The Company has not generated any revenue from product sales to date and there can be no assurance that revenue from product sales will be achieved. Even if it does achieve revenue from product sales, the Company is likely to continue to incur operating losses in the near term.

As of June 30, 2016, the Company had approximately $134.7 million of cash, cash equivalents and investments, consisting of $111.8 million of cash and cash equivalents, $11.4 million of short-term investments and $11.5 million of restricted cash and investments. The Company believes that its balance of cash, cash equivalents and investments as of June 30, 2016 is sufficient to fund its current operational plan for the next twelve months, though it may pursue additional cash resources through public or private financings, seek additional government funding and establish collaborations with or license its technology to other companies.

Basis of Presentation

The accompanying unaudited condensed consolidated financial statements, which have been prepared in accordance with accounting principles generally accepted in the United States of America (“U.S. GAAP”), reflect the accounts of Sarepta Therapeutics, Inc. and its wholly-owned subsidiaries. All inter-company transactions between and among its consolidated subsidiaries have been eliminated. Management has determined that the Company operates in one segment: the development of pharmaceutical products. The information included in this quarterly report on Form 10-Q should be read in conjunction with the Company’s consolidated financial statements and the accompanying notes included in the Company’s Annual Report on Form 10-K for the year ended December 31, 2015.

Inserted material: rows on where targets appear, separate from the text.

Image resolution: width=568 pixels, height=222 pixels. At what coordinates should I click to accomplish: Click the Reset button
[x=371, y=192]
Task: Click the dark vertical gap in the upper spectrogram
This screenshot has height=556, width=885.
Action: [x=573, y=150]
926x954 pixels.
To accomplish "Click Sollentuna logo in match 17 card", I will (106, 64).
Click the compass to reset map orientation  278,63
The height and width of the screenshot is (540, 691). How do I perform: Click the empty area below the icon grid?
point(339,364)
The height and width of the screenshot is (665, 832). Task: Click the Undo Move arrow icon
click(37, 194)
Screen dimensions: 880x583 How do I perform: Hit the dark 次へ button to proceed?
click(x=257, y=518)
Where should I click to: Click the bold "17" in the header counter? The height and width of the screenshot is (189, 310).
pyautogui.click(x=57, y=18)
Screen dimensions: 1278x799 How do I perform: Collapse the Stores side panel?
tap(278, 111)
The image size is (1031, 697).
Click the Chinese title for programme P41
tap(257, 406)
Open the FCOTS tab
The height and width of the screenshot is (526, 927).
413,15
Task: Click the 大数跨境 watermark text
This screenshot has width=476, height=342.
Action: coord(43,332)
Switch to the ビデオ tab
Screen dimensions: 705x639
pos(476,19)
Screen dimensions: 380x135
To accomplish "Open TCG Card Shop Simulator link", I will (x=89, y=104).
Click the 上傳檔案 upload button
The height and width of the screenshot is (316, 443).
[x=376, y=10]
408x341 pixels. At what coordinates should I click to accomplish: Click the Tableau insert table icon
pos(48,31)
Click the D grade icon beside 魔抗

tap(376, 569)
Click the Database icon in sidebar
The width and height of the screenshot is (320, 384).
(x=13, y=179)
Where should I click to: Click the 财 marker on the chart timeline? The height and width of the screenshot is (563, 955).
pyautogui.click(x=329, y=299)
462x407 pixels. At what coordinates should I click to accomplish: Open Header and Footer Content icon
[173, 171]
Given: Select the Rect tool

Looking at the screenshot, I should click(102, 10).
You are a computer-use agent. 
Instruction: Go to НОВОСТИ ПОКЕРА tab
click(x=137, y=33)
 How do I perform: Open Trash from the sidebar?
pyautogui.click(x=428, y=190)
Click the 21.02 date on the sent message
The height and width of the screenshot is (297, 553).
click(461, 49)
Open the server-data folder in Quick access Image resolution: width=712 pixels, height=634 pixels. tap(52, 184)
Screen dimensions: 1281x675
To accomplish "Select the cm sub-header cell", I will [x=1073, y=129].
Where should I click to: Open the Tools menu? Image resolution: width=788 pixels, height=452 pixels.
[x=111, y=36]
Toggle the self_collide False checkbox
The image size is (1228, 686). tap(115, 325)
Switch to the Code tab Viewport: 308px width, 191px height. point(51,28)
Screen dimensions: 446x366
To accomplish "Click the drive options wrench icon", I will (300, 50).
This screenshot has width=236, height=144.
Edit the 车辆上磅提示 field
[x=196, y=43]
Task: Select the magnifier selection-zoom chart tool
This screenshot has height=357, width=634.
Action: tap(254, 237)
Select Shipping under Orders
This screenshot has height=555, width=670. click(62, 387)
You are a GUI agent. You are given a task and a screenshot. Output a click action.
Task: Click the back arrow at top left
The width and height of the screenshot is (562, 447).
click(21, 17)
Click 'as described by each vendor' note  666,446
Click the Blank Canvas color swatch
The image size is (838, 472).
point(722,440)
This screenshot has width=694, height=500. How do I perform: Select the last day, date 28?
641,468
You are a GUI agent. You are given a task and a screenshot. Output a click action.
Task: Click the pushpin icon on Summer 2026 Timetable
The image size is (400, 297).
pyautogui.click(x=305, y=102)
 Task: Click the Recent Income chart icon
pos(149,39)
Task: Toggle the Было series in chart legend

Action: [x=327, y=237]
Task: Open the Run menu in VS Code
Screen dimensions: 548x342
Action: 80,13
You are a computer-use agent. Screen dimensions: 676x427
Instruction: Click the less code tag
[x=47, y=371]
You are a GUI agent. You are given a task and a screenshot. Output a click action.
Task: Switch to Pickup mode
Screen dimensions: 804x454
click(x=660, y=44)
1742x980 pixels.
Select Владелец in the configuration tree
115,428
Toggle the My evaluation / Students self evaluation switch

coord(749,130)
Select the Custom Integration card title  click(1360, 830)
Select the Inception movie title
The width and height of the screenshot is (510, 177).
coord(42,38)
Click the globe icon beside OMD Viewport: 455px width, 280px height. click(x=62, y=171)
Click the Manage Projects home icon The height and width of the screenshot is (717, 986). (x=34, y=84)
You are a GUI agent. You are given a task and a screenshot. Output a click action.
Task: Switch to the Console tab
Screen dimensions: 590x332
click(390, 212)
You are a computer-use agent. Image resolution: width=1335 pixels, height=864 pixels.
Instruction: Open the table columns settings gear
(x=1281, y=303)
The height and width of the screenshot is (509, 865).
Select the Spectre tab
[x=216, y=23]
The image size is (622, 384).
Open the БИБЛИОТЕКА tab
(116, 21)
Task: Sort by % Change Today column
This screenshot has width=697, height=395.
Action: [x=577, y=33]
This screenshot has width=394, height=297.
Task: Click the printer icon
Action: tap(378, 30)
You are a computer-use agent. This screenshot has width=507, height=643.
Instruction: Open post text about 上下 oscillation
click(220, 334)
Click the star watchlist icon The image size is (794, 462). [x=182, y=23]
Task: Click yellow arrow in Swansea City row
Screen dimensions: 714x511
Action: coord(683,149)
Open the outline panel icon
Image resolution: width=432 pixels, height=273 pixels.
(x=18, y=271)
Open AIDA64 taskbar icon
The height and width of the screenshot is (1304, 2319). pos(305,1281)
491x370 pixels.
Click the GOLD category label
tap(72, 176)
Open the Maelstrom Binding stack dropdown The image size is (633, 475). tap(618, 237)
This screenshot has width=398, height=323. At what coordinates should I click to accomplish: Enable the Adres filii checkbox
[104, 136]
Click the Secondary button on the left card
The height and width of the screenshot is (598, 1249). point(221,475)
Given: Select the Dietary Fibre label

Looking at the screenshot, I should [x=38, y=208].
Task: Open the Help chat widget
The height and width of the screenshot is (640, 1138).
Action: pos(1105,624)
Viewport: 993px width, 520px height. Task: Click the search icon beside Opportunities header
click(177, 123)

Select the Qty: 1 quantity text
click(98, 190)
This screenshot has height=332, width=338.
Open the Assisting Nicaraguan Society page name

Estimates and Uncertainties

The preparation of the unaudited condensed consolidated financial statements in conformity with U.S. GAAP requires management to make estimates and assumptions that affect the reported amounts of assets, liabilities, equity, revenue, expenses and the disclosure of contingent assets and liabilities. Actual results could differ from those estimates. Significant items subject to such estimates and assumptions include the valuation of stock-based awards, research and development expenses and income taxes.